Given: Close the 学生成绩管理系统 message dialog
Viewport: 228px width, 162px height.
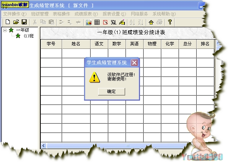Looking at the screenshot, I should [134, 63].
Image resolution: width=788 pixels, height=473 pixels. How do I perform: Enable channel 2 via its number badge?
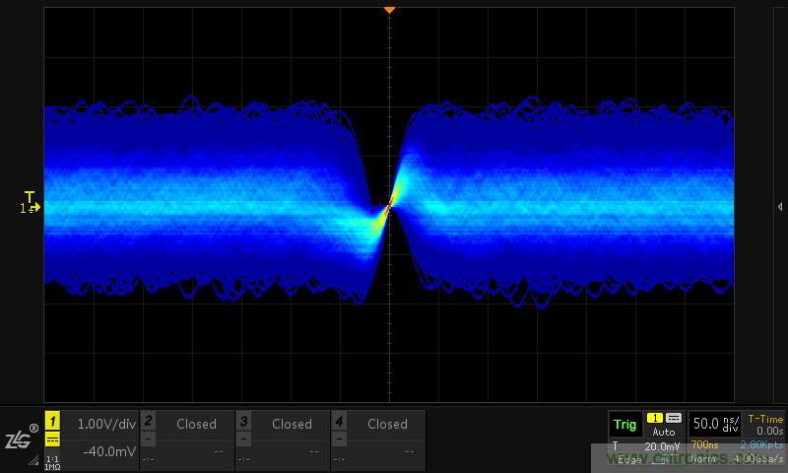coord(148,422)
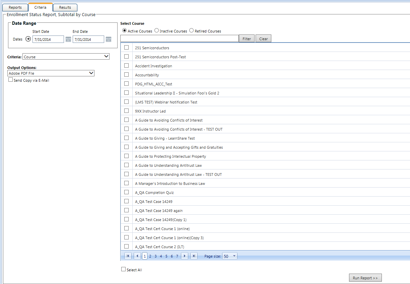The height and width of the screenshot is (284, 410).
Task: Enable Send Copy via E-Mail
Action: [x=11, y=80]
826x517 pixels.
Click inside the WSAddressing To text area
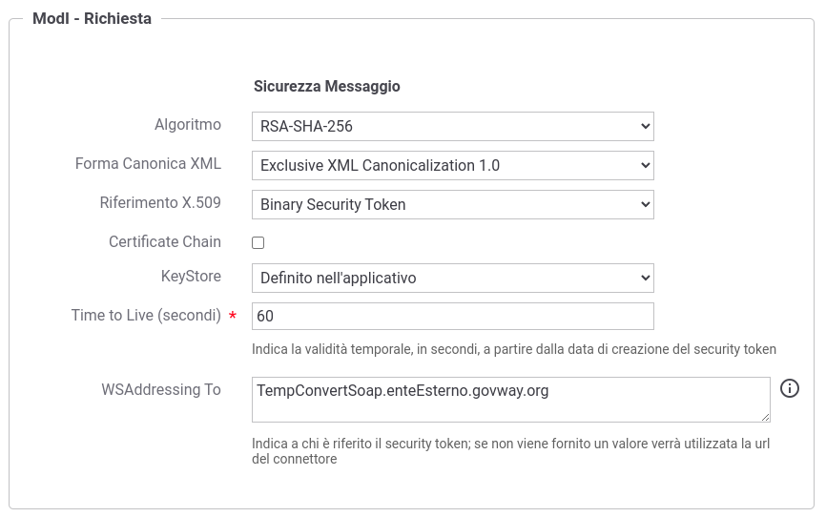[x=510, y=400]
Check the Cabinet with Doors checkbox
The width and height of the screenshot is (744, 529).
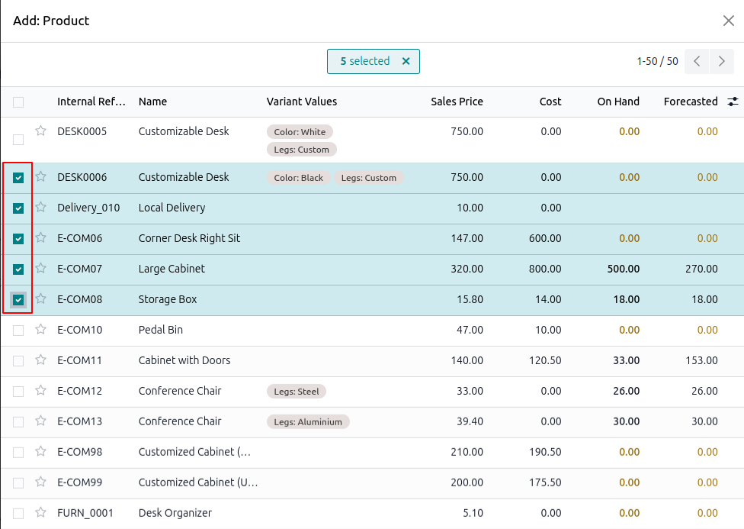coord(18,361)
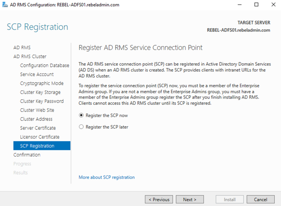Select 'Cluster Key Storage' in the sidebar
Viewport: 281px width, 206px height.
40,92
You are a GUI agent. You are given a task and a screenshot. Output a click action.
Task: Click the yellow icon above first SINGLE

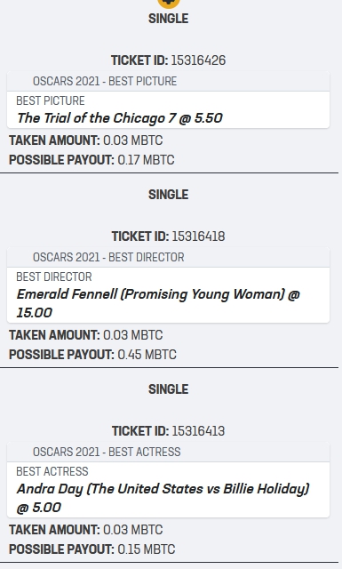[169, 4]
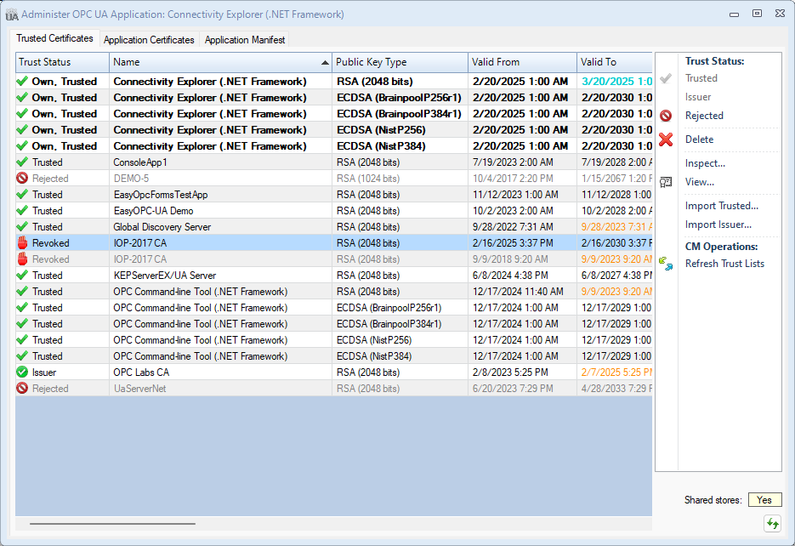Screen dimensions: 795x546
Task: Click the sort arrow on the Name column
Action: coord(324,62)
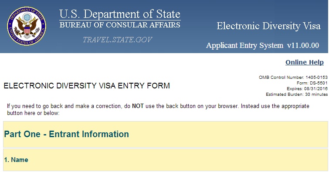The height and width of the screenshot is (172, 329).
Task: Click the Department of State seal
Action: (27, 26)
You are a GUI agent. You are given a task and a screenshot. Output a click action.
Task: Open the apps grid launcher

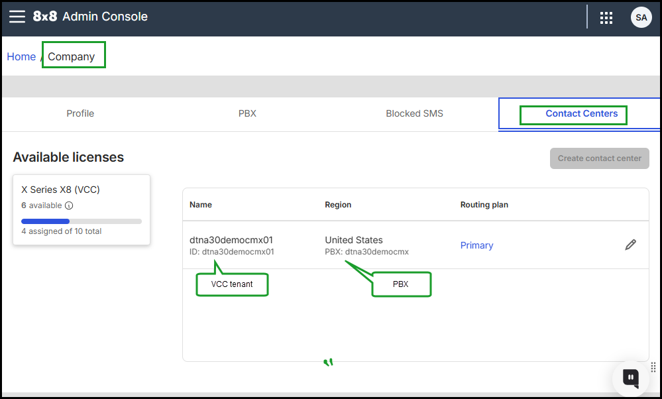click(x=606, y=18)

▶ WHAT IS EXPECTED: Return the whole of the material above exactly, with no picture carried over.

▶ EXERCISE RESULT:
Given: Close the 学生成绩管理系统 message dialog
Viewport: 228px width, 162px height.
Looking at the screenshot, I should [134, 63].
Image resolution: width=788 pixels, height=473 pixels. How do I perform: Enable channel 2 via its number badge?
coord(148,422)
The height and width of the screenshot is (284, 410).
Task: Enable Send Copy via E-Mail
Action: [x=11, y=80]
826x517 pixels.
Click inside the WSAddressing To text area
[x=510, y=400]
Check the Cabinet with Doors checkbox
The width and height of the screenshot is (744, 529).
coord(18,361)
Select 'Cluster Key Storage' in the sidebar
Viewport: 281px width, 206px height.
40,92
You are a GUI agent. You are given a task and a screenshot. Output a click action.
Task: Click the yellow icon above first SINGLE

[169, 4]
Screen dimensions: 795x546
Task: Click the sort arrow on the Name column
Action: coord(324,62)
The height and width of the screenshot is (172, 329).
Task: Click the Department of State seal
Action: (27, 26)
You are a GUI agent. You are given a task and a screenshot. Output a click action.
Task: Open the apps grid launcher

click(x=606, y=18)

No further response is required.